After 1990, it was no longer a John Le Carre world. In the last couple of years, though, the world seems to have transformed itself, for better or worse, into a place in which Le Carre seems comfortable to inhabit. (If "comfortable" is the right idea.) We recently travelled to the cinema to watch "A Most Wanted Man", notable for three things: 1. The telling, in necessarily truncated form, of a classic Le Carre story. 2. The final sighting, in a major role, of Philip Seymour Hoffman. As if we needed to be reminded of what we have lost. 3. The unexpected appearance, in a scene shot in a Hamburg bar/nightclub, circa a year or two ago, of this song. Would bars in Hamburg be playing, at volume, a relatively obscure piece of German synth-pop from thirty-odd years previously? (I suppose the sound of cranky, overdriven analog synths has come back of late, through the likes of Factory Floor; but if you are going for old music in a Hamburg setting, wouldn't you have picked some early Beatles? Or maybe it's just a bauble placed there by the film's director, Anton Corbijn, rock photographer par excellence of the era from which this song hails.) Still, I'm not complaining; as you know, it is a song that got its claws into me at an early age.
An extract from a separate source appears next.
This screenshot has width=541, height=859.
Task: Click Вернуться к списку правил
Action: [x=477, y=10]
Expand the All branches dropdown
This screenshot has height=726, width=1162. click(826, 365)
"Games for Girls", by Say Lou Lou x Lindstrom.
In which Hans-Peter Lindstrom, perhaps best known as the creator of "I Feel Space", the pivotal, if not the best -- and I'm not saying it's not the best -- song of this century so far, tries his hand at a pop song for the masses, in company with the twin daughters of The Church's Steve Kilbey (you couldn't make this up). And it would be hard to say that it's not an instant winner. Just in time for the (southern) summer, too.
"All You Need Is Love", by Echo & The Bunnymen.
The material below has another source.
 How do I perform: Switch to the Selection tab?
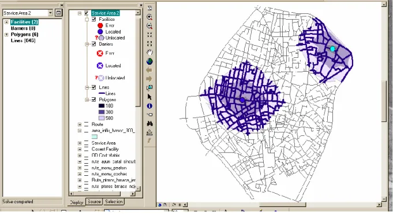pyautogui.click(x=114, y=202)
Around the time of "Ocean Rain", Echo & The Bunnymen appeared live on the telly to play a number of songs, in a stripped-down, laid-back style, with McCulloch sounding like he hadn't quite gotten warmed up yet. Here they pay homage to Lennon and McCartney. Stick around for the second half of the song, where McCulloch riffs on songs old and new, seemingly singing whatever comes into his head, from Teardrop Explodes to Dylan to James Brown.
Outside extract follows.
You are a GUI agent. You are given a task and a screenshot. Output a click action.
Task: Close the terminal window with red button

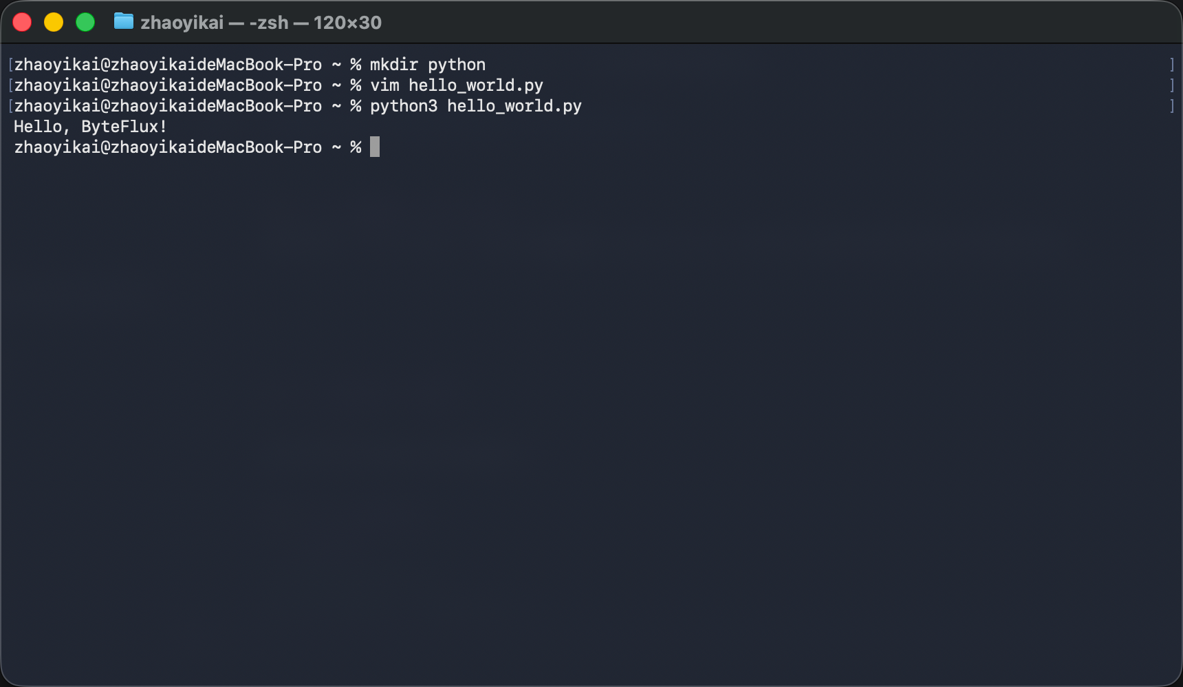pos(22,22)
"Julie Ocean", by The Undertones.
The thing that was repeated time and again after the death of John Peel, so often that it has been accepted as fact, was that "Teenage Kicks", by The Undertones, was his favourite song. Now, far be it from me to pick a fight with the ghost of the great man, but if you were to ask me, I would say that "Teenage Kicks", great and all as it is, is not the best song ever. It's not even the best Undertones song. That would be "Julie Ocean", seen here in its superior, seven-inch version. It gets me every time.